« Connaître sert beaucoup pour inventer. » (Mme de Staël)

Mode et beauté

   La Marchande de mode (Boucher)

   Inutile d'épiloguer longuement sur la notion de beauté, toute relative : les belles femmes du siècle des Lumières nous paraîtraient aujourd'hui fort étranges. Et trop grasses, sans doute ! Ne nous fions pas aux tableaux qui idéalisent leurs modèles.

   Toutefois, aujourd'hui comme hier, les femmes cherchent à s'embellir. Mystère de la nature féminine ? Il faut plaire à tout prix !

   Rappelons ici l'universel Shakespeare : « L'on m'a dit que vous vous fardiez. Fort bien ! Dieu vous a donné un visage, et vous vous en fabriquez un autre. » (Hamlet)

   Et cet extrait de l'article « Beau » de Voltaire dans son Dictionnaire philosophique : « Demandez à un crapaud ce qu'est le Beau : il vous répondra que c'est sa crapaude ; demandez à un noir de Guinée ; il vous répondra que c'est une bouche lippue, une chevelure crépue, une peau huileuse. [...] Demandez à un philosophe : il vous répondra : un galimatias ! »

   Ceci dit, comment faire pour être « à la mode » en ces temps lointains où l'on portait perruque et où le rouge défigurait les visages déjà plâtrés de blanc de céruse ?

   La mode peut être sotte, ridicule et ne durer que huit jours. Ce n'est pas là-dessus qu'on la juge. Il importe qu'il y ait en revanche renouvellement constant. Sans nouveauté, point de succès véritable. Sébastien Mercier nous dit : « Les mets, les robes, les lectures doivent avoir les grâces de la fraîcheur. Un nouvel opéra, une actrice nouvelle, et une manière nouvelle de se friser, voilà ce qui bouleverse les esprits. » Et il constate, indigné, que le Journal des modes a plus de lecteurs que le Journal des savants.

   Comme dit Carlo Goldoni, « La mode a toujours été le mobile des Français et ce sont eux qui donnent le ton à l'Europe entière. »

   À travers notre apparence s’exprime une vision du monde.
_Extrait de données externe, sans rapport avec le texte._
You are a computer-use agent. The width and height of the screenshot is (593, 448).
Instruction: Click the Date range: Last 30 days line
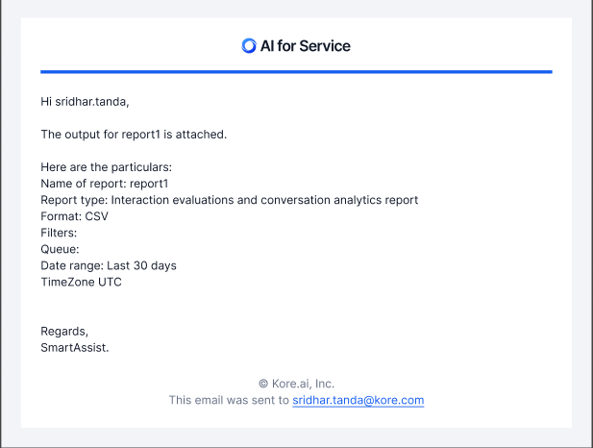tap(109, 265)
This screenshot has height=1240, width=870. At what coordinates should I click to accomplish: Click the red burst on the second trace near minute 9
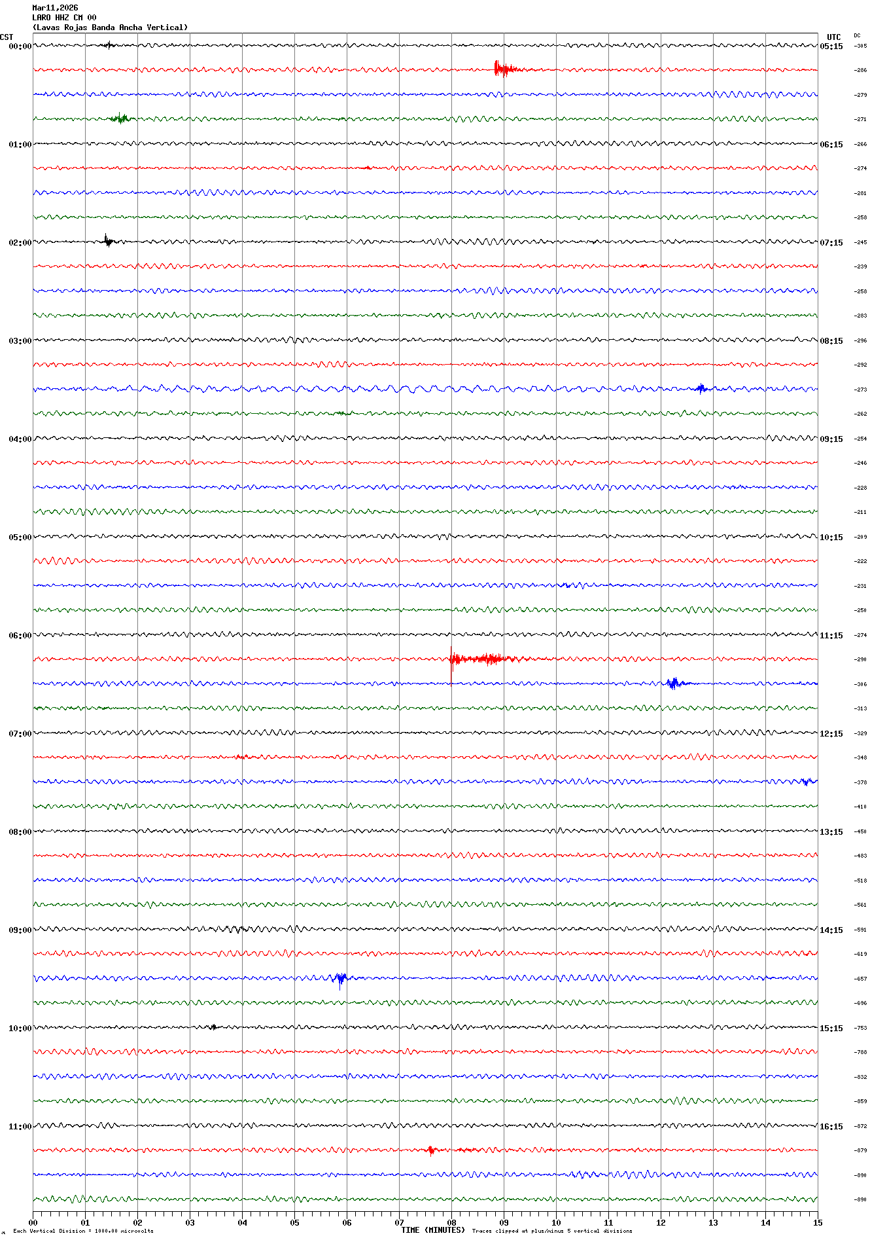(x=502, y=69)
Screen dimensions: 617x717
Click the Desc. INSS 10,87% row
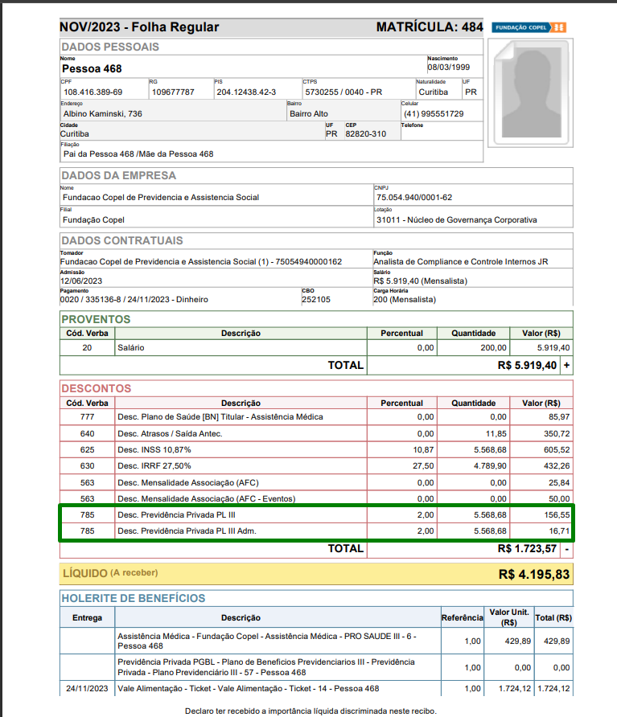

Si le 18e siècle est bien le « Siècle des Lumières » dans le domaine littéraire, scientifique, philosophique et politique, il n’en reste pas moins que la femme est prisonnière d’un carcan fort étroit en ce qui concerne ses toilettes et parures. À la fin du siècle cependant, on peut noter un semblant de libéralisation initié par la reine elle-même. En effet, si la tenue de cour n'a pas changé depuis le siècle précédent, il n'en est pas de même au quotidien où la femme cherche des tenues confortables, parfois « négligées » pour être à l'aise en son particulier comme on ditLa mode subit l'influence de l'Angleterre, pays pragmatique : on porte des jupes plates (sans crinoline) et des chapeaux, on allège le corset. Bref, ces dames sont à la recherche d'une plus grande simplicité, couronnée à la fin du siècle par les robes chemises de la reine.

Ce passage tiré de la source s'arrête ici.